Hinweis auf die Texte zu den Bildern

Eine zusammenfassende Beurteilung jedes Tonabnehmers unter Berücksichtigung des Musikhörtests befindet sich, durch grauen Raster hervorgehoben, jeweils neben den Mikroskopfotos der Abtastnadeln, die alle in gleichem Maßstab aufgenommen worden sind.

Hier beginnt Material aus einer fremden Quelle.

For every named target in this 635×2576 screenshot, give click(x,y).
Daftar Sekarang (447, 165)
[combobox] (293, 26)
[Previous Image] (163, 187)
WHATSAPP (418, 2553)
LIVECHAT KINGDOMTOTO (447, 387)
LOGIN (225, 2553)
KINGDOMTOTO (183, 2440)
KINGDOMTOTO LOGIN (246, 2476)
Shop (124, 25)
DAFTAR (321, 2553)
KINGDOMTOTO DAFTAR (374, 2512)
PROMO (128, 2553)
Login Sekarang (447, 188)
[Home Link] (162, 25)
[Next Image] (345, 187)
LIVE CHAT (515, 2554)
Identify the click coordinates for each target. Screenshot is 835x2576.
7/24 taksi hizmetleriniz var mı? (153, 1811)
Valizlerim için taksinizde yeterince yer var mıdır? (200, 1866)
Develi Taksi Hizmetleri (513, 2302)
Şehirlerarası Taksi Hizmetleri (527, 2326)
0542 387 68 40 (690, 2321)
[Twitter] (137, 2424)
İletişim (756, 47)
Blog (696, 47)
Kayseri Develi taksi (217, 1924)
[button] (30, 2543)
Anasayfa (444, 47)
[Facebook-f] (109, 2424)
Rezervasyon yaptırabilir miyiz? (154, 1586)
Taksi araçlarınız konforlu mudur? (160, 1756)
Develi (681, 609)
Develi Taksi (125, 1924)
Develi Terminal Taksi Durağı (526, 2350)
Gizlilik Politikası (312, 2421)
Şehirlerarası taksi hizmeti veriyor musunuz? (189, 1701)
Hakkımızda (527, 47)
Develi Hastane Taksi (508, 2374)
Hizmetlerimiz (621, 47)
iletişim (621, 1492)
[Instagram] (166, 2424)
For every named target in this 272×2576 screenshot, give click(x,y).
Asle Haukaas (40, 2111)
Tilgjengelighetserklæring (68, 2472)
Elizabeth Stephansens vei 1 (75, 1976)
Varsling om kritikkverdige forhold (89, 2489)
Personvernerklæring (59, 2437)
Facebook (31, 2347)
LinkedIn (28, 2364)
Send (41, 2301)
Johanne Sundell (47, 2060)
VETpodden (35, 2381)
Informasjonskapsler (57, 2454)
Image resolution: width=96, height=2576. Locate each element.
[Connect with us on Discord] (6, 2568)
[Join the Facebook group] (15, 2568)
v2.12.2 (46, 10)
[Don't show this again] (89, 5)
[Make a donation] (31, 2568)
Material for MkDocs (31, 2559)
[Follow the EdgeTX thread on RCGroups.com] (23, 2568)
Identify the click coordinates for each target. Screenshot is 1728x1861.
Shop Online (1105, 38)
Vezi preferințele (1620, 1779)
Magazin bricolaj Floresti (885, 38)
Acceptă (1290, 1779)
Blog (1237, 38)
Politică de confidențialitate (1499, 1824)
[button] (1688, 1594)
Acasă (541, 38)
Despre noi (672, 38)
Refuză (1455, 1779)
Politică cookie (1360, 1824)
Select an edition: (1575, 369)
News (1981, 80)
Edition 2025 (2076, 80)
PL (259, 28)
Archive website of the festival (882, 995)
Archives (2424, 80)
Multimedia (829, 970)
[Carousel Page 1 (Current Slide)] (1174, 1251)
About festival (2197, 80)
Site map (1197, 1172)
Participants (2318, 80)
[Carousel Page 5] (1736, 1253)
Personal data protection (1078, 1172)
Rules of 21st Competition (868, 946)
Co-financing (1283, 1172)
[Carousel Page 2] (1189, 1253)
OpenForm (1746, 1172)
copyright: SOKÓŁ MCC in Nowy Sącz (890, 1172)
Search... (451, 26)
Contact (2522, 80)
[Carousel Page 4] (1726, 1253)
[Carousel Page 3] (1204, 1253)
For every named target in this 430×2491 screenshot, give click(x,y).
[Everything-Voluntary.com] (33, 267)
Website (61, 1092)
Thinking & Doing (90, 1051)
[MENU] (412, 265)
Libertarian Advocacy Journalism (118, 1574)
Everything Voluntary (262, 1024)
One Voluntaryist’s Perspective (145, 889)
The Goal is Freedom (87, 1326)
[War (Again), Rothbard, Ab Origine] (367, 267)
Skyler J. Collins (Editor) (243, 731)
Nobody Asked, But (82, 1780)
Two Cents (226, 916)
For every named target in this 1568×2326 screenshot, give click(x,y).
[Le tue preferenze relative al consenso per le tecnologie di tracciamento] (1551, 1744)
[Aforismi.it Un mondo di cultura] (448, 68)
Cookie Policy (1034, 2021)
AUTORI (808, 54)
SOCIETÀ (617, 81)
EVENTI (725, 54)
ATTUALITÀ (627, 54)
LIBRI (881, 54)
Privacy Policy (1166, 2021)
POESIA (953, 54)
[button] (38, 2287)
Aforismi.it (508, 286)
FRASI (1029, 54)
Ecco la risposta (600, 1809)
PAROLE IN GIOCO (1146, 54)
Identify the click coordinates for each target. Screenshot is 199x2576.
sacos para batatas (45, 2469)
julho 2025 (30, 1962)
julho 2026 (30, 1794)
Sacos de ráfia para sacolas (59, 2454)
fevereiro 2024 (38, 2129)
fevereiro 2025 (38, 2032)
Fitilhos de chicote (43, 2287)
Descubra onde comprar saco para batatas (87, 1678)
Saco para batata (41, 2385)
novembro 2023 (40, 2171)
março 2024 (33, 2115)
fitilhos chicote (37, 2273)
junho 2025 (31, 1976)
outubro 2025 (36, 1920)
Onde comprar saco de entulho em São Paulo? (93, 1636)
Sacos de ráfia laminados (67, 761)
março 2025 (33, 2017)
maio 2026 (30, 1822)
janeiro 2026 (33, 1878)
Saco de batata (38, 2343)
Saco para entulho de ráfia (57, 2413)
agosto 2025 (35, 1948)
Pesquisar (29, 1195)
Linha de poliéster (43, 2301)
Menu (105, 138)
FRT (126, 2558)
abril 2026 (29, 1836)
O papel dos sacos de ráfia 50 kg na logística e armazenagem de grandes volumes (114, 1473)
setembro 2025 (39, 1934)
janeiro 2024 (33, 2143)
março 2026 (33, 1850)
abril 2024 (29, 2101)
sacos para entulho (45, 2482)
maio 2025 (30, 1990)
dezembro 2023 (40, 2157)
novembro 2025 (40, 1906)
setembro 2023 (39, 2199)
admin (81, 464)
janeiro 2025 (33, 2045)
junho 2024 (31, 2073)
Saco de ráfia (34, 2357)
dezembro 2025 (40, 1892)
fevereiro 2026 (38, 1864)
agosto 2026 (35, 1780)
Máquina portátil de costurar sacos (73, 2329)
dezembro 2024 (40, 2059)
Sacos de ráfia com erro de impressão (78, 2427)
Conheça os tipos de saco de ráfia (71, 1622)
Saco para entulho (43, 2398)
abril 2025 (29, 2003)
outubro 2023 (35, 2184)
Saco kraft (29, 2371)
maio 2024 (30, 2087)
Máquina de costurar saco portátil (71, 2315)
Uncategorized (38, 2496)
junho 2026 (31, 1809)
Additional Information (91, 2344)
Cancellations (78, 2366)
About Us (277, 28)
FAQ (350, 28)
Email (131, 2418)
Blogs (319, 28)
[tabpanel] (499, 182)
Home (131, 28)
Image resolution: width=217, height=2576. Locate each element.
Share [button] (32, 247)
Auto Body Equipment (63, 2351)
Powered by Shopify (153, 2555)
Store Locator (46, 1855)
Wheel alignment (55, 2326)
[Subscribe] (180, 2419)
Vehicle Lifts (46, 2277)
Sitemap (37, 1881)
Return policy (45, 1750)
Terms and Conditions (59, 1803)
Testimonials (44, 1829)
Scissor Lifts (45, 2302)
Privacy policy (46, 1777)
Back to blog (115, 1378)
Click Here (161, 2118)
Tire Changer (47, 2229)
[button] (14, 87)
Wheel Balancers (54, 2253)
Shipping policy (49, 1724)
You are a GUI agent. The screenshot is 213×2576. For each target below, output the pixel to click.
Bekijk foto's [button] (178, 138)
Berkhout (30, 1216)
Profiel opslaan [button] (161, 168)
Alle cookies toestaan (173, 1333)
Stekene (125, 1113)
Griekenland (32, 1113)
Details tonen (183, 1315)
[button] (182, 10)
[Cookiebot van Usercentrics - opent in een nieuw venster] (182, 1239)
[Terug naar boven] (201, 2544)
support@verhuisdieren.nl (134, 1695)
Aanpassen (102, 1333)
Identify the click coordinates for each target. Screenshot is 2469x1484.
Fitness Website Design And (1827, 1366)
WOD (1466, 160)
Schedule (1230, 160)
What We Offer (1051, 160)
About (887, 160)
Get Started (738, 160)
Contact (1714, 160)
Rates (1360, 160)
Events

Sie lassen daher einen unmittelbaren Vergleich der Nadelformen, der Nadelmassen und der Feinheit der Nadelträger zu. Es versteht sich fast von selbst, daß ein Tonabnehmer um so hochwertiger und teurer ist, je feiner Nadel und Nadelträger ausgebildet und je masseärmer sie sind. Die technischen Daten unter den Abbildungen der Tonabnehmer und den Mikroskopfotos der Abtastnadeln sind nach Angaben der Hersteller wiedergegeben. Die genannten Preise sind unverbindliche ungefähre Ladenpreise.